Liatris graminifolia

Common Name: blazing star 
Type: Herbaceous perennial
Family: Asteraceae
Native Range: Eastern United States
Zone: 6 to 9
Height: 1.00 to 3.00 feet
Spread: 1.00 to 2.00 feet
Bloom Time: August to September
Bloom Description: Lavender-purple
Sun: Full sun to part shade
Water: Dry to medium
Maintenance: Medium
Suggested Use: Naturalize
Flower: Showy, Good Cut
Attracts: Birds, Hummingbirds, Butterflies
Tolerate: Drought, Erosion, Dry Soil, Shallow-Rocky Soil


Easily grown in average, dry to medium, well-drained soils in full sun. Tolerates light shade. Will grow taller in fertile loams, but may need staking. May become lanky in shady sites. Prefers dry, sandy or rocky soils. Somewhat tolerant of poor soils. Intolerant of wet soils in winter. Tolerant of summer heat and humidity. May be grown from seed, but may take several years to establish. Plants may self-seed in the garden in open areas.

Noteworthy Characteristics

Liatris graminifolia, commonly known as grass-leaf blazingstar or grass-leaf gayfeather, is a slender upright perennial that typically grows to 12-36” tall in the wild on unbranched stems clad with narrow, grass-like green leaves.
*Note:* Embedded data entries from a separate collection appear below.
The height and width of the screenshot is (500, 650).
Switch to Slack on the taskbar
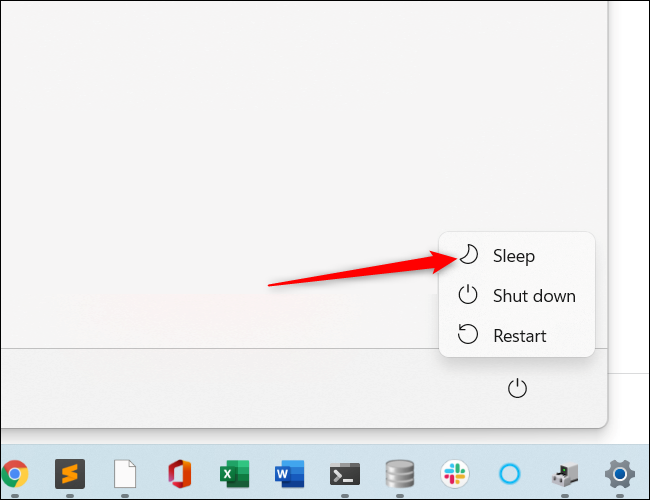(455, 473)
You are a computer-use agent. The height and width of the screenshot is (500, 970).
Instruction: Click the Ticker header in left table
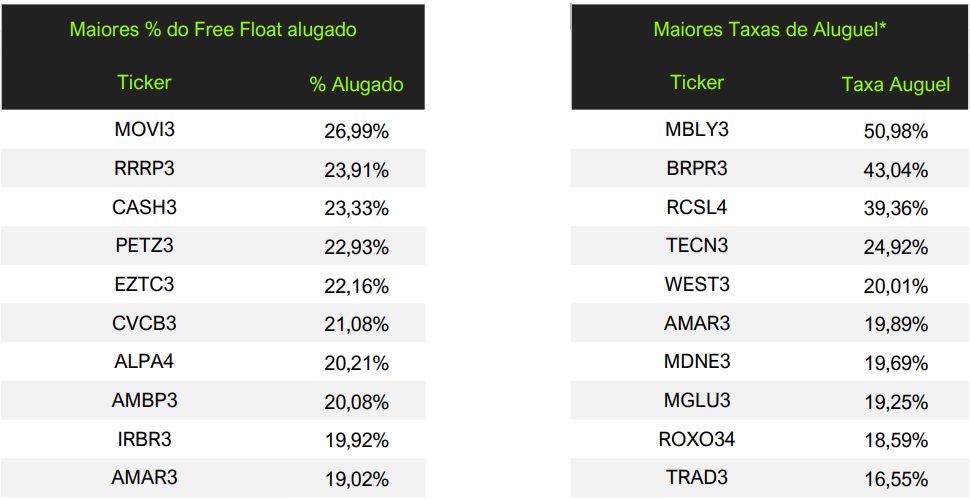point(144,82)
Each stem is topped by a spicate terminal inflorescence of sessile to sub-sessile flowerheads from mid-summer to fall, each flowerhead containing 7-12 showy apetalous lavender purple flowers. This liatris is native to open woods, rocky woods, edges of swampy woods, pine barrens, slopes, stream margins, sandy fields, and roadsides from southern Pennsylvania and New Jersey south primarily along the coastal plain to Florida and Alabama.

Each flowering stem is topped from late July to October by a spicate inflorescence (terminal spike) of sessile to sub-sessile flowerheads, each containing 7-12 fluffy apetalous lavender purple flowers. Inflorescences bloom from top to bottom (bisipetally). Flowering stems rise up from basal tufts of narrow-lanceolate, medium to dark green leaves (to 12” long) which often have hairy fringed margins. Leaf length progressively shortens from stem base to inflorescence, with the upper stem leaves being needlelike to only 2-3” long. The flowers are attractive to hummingbirds, butterflies, and other pollinators, and the small seeds are attractive to songbirds.

Some authorities consider Liatris graminifolia to be a synonym of Liatris pilosa. Pilosa means covered with soft hair in reference to the internally pilose corolla tubes.

Genus name of unknown origin.

Specific epithet from Latin means having leaves resembling those of grass.

Liatris belongs to the aster family, with each flowerhead having only fluffy disk flowers (resembling “blazing stars”) and no ray flowers. The feathery flower heads of liatris give rise to another common name of gayfeather.


No serious insect or disease problems.


Native plant that is attractive in borders, cottage gardens, prairies, meadows and naturalized areas. Adds vertical accent and late summer to fall bloom.